United States v Paetsch

Paetsch appealed the denial of his motion to suppress. The panel, with one judge concurring in result, affirmed. The majority held that police acted reasonably in barricading 20 cars at an intersection where a GPS tracker on money stolen in an armed bank robbery as the need to find an armed bank robbery was grave, the barricade advanced the interest in that Paetsch was among the drivers and was arrested and the barricade was a reasonable option less dangerous than attempting a high speed chase and the detention of the 29 people in the cars was not such a  severe intrusion on their liberty to outweigh the need to find and arrest Paetsch because it lasted roughly the time estimated for a scanner to arrive, the officers developed individualized suspicion of Paetsch based on his nervousness and failure to obey orders and the additional delays were not foreseeable at the time barricade began. The concurrence in result argued that there was no individualized suspicion of Paetsch until the scanner and a secondary search located the money as evidenced by the removal and handcuffing of all single occupants of cars. However, because any delay was the result of negligence, the exclusionary rule would inappropriate here for lack of culpable conduct.

Nakkhumpun v Taylor

Nakkhumpun field a class action suit against Taylor and other officers alleging securities fraud. The dsit4rct court dismissed the claims and denied a motion to amend as futile. The panel affirmed in part, reversed in part and remanded. It held that claims based on statements as to why a proposed deal fell through should not have been dismissed because the statements by Taylor falsely represented the deal fell through because of financing problems rather than a lower valuation of the assets; that the statements supported the inference of intent to deceive as the other party to the deal believed the value was lower, Taylor knew this and would have recognized the risk of deception if correct information was not shared; and it was foreseeable that when the lower valuation finally became known, the company’s stock price would fall. The reversal was limited to Taylor and the dismissal as to the other defendants was affirmed.  The panela also affirmed the dismissal of the claims based on statements concerning the financial condition of the company because the statements were either sincerely held opinion, factually accurate or if misleading there was a lack of proof of intent to deceive.
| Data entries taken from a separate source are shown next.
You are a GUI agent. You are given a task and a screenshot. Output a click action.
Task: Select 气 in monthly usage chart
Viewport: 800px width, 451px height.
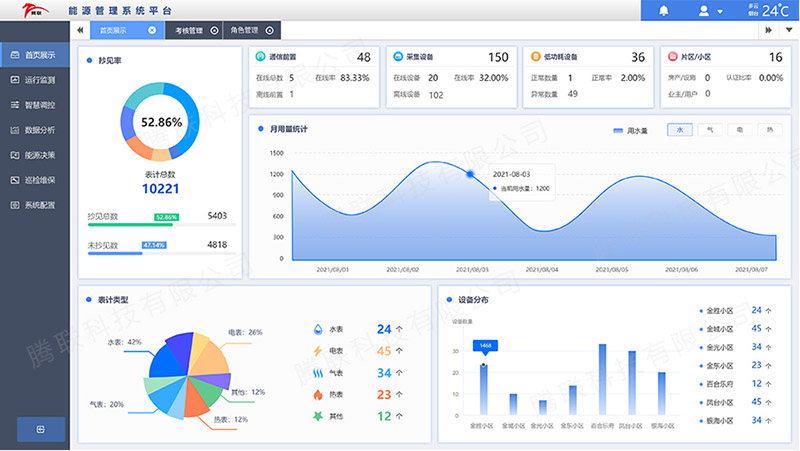(x=710, y=130)
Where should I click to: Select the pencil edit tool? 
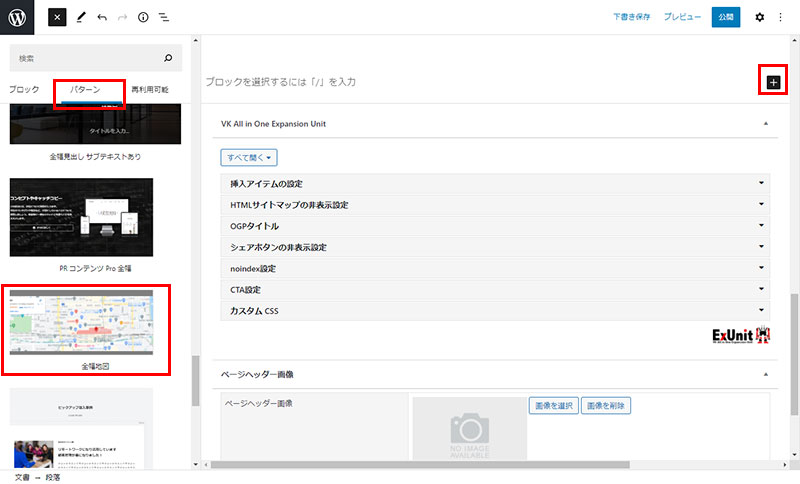tap(81, 17)
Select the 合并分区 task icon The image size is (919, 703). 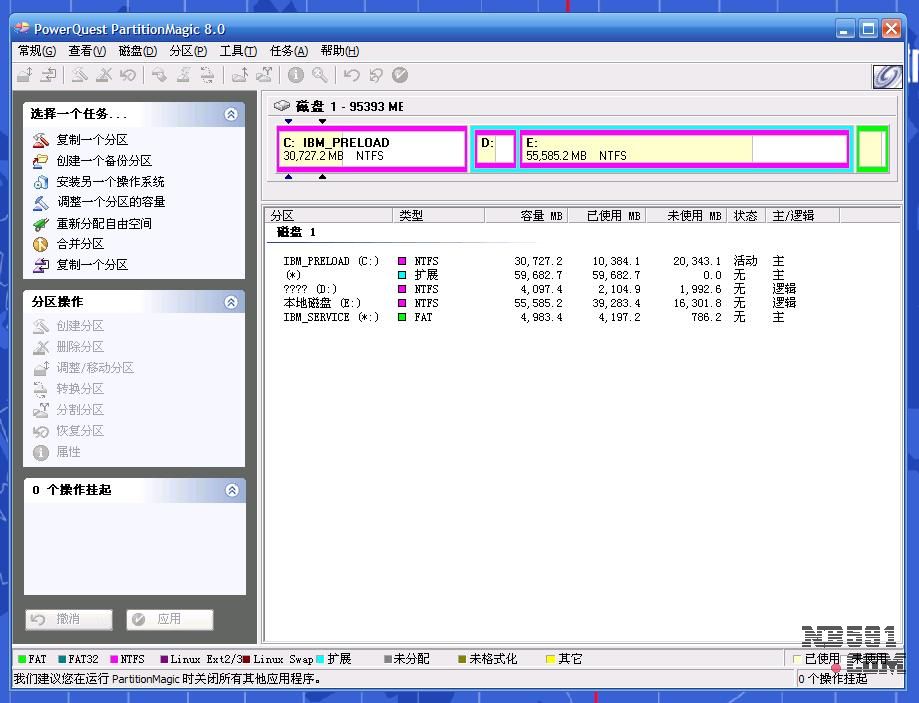40,244
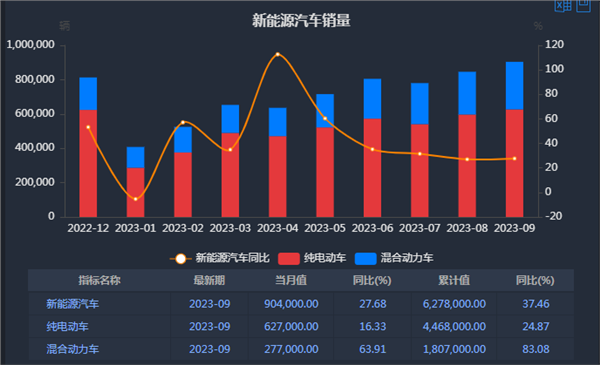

United States v Jantran, Inc.

The government sued Jantran seeking reimbursement for repairs to a lock on a river damaged by a boat owned by Jantran. The district court ruled 33 USC 409 did not authorize in personam claims against Jantran and dismissed. The panel affirmed. It held that under the plain language of 409 and there remedies section 412, the government is limited to an in rem proceeding against the boat which is consistent with maritime law generally. It rejected the government’s argument that because the United States Supreme Court allowed in personam suits under 33 USC 408 that similar suits should be allowed under 409 adopting the reasoning of the 5th Circuit that 408 imposes a duty on boat owners while 409 does not. It also held that an implied action should not be recognized as the statute sets out a remedy and there is no indication in the text that Congress intended to allow implied suits here.